What we are going to discuss in this article is how Snowflake uses encryption to secure your data. For most people, encryption can be confusing. Most of the time, different jargon gets thrown around that might sound good, but many people don’t understand it thoroughly.
Thus, asking the right questions and seeking additional information when relevant are the primary reasons we will discuss it.
Here is the breakdown of this article:
- The Basics of Data Encryption
- Snowflake Encryption in Transit
- Snowflake Encryption At Rest
- How Snowflake Encryption Works
- Snowflake Hierarchical Key Model
- Tri-Secret Secure & Customer-Managed Keys
- Encryption of Specific Data
The Basics of Data Encryption
Data encryption converts data into a different form or code that only users who have a secret key or password can read. It gets frequently automated as part of a data platform’s other procedures.
Encryption, in the context of a data cloud (or a cloud data warehouse), is separated into two areas: securing the data sent to and from the data cloud, which is known as securing data in transit and securing the data stored in tables, also known as encryption of data at rest. Both have become ubiquitous in recent years to mitigate real risks to your data.
In this context, Snowflake encrypts all customer data by default, using the latest security standards, at no additional cost. Snowflake provides best-in-class key management, which is entirely transparent to customers. This encryption makes Snowflake one of the easiest-to-use and most secure data platforms available.
Snowflake Encryption in Transit
When a user sends a query to Snowflake, it is delivered over the internet and returned to the user as a result set. Before reaching its destination, data travels across several networks, including the user’s home or office network, their Internet Service Provider (ISP), a global network carrier, a public cloud network, so on and so forth.
Interestingly, even when utilizing VPN (Virtual Private Network), the query must still leave the user’s computer and enter Snowflake. Because there are so many networks between the users and Snowflake, it could have been possible for someone to exploit data while it is in transit by acting as a “man in the middle.”
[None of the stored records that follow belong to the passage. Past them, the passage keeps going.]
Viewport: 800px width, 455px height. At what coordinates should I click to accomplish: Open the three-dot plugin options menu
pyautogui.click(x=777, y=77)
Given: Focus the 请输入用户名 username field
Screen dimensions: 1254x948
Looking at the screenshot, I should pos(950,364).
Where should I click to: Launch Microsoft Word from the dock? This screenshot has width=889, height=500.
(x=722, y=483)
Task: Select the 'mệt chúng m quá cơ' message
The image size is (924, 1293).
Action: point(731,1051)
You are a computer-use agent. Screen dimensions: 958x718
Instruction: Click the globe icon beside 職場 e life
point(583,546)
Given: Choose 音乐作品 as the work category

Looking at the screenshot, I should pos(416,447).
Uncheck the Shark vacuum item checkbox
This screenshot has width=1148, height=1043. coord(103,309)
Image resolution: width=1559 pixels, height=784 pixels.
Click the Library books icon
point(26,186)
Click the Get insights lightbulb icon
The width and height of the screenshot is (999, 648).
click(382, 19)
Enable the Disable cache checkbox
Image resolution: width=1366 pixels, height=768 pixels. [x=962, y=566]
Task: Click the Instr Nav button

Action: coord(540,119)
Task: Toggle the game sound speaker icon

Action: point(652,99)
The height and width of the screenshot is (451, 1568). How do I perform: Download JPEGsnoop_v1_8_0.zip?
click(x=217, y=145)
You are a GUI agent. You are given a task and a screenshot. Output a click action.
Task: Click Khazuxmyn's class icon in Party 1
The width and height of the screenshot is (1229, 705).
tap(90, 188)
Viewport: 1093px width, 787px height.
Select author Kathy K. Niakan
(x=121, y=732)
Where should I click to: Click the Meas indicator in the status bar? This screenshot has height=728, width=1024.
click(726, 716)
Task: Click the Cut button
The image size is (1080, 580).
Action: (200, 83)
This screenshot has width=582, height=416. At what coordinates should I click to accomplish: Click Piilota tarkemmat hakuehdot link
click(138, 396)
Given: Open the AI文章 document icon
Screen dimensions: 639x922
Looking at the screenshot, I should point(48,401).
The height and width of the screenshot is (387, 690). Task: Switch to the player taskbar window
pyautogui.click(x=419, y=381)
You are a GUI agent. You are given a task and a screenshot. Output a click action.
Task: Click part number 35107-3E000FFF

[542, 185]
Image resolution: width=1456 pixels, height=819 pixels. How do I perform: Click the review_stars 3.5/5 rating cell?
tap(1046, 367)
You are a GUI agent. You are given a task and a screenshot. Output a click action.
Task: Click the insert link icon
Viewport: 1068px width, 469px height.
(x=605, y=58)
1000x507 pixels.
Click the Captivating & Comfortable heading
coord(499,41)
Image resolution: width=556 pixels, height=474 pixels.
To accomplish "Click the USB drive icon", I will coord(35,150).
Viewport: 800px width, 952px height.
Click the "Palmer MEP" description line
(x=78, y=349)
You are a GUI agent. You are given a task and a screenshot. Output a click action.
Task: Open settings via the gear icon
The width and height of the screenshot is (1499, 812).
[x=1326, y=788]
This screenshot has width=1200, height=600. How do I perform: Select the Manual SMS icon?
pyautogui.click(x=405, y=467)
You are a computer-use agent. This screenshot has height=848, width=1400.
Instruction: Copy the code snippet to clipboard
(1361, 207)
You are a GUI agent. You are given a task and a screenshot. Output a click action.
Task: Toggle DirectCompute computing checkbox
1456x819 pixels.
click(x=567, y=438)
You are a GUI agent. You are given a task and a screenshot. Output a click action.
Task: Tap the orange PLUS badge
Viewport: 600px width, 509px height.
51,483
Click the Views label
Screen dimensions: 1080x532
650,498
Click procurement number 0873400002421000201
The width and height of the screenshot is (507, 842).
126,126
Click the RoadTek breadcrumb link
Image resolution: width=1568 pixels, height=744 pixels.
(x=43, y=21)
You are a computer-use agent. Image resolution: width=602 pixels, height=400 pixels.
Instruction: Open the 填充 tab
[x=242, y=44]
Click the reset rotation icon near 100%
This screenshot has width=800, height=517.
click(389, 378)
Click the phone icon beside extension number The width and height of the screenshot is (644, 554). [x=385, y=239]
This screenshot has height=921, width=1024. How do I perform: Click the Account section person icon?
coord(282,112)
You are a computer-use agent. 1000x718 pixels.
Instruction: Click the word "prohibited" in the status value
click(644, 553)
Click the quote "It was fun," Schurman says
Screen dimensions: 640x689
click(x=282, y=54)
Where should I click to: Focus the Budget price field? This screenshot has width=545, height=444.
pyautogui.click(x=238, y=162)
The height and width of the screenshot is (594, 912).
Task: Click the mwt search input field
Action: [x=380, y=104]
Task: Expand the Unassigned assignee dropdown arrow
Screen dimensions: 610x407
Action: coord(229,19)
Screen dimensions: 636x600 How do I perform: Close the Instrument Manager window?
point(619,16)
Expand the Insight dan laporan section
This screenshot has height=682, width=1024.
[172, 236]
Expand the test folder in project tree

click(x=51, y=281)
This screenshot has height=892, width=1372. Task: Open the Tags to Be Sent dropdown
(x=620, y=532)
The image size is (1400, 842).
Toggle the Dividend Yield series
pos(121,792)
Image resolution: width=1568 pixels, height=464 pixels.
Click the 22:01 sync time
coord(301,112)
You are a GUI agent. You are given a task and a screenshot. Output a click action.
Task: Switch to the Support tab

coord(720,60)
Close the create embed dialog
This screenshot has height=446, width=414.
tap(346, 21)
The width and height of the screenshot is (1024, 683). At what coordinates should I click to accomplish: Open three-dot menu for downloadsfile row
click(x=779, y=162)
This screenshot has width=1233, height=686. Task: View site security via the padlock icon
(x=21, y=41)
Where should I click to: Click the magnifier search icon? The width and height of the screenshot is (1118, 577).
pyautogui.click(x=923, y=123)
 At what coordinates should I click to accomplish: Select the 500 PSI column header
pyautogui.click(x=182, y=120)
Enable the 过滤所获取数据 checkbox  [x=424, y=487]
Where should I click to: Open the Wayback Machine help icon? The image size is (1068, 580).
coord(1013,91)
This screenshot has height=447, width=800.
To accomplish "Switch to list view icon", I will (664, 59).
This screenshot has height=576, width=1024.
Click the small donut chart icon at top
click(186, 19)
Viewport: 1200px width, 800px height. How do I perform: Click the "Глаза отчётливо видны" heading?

A man-in-the-middle (MITM) attack occurs when someone tries to intercept the data you give or receive from a service (in this case Snowflake) to gain your credentials or modify it without your knowledge, causing you to make incorrect data-driven decisions. With this in mind, encryption is one of the strategies used to defend against MITM attacks because it prevents attackers from accessing clear-text data sent over the network.
Today’s information security community prioritizes ensuring that the most current encryption standards get widely used, and Snowflake complies with these guidelines. Like many other online services today, Snowflake encrypts all sorts of communications by default and does not allow any communications that are not encrypted.
But, once you have sent your data to Snowflake, what happens to it? Continue reading to find out.
Snowflake Encryption At Rest
Snowflake provides end-to-end encryption (E2EE) to ensure that only end-users and the Snowflake runtime components have access to user data. Because the data is encrypted at rest and only decrypted in the memory of the Snowflake runtime components, even the cloud provider where the user’s Snowflake account gets deployed cannot read it.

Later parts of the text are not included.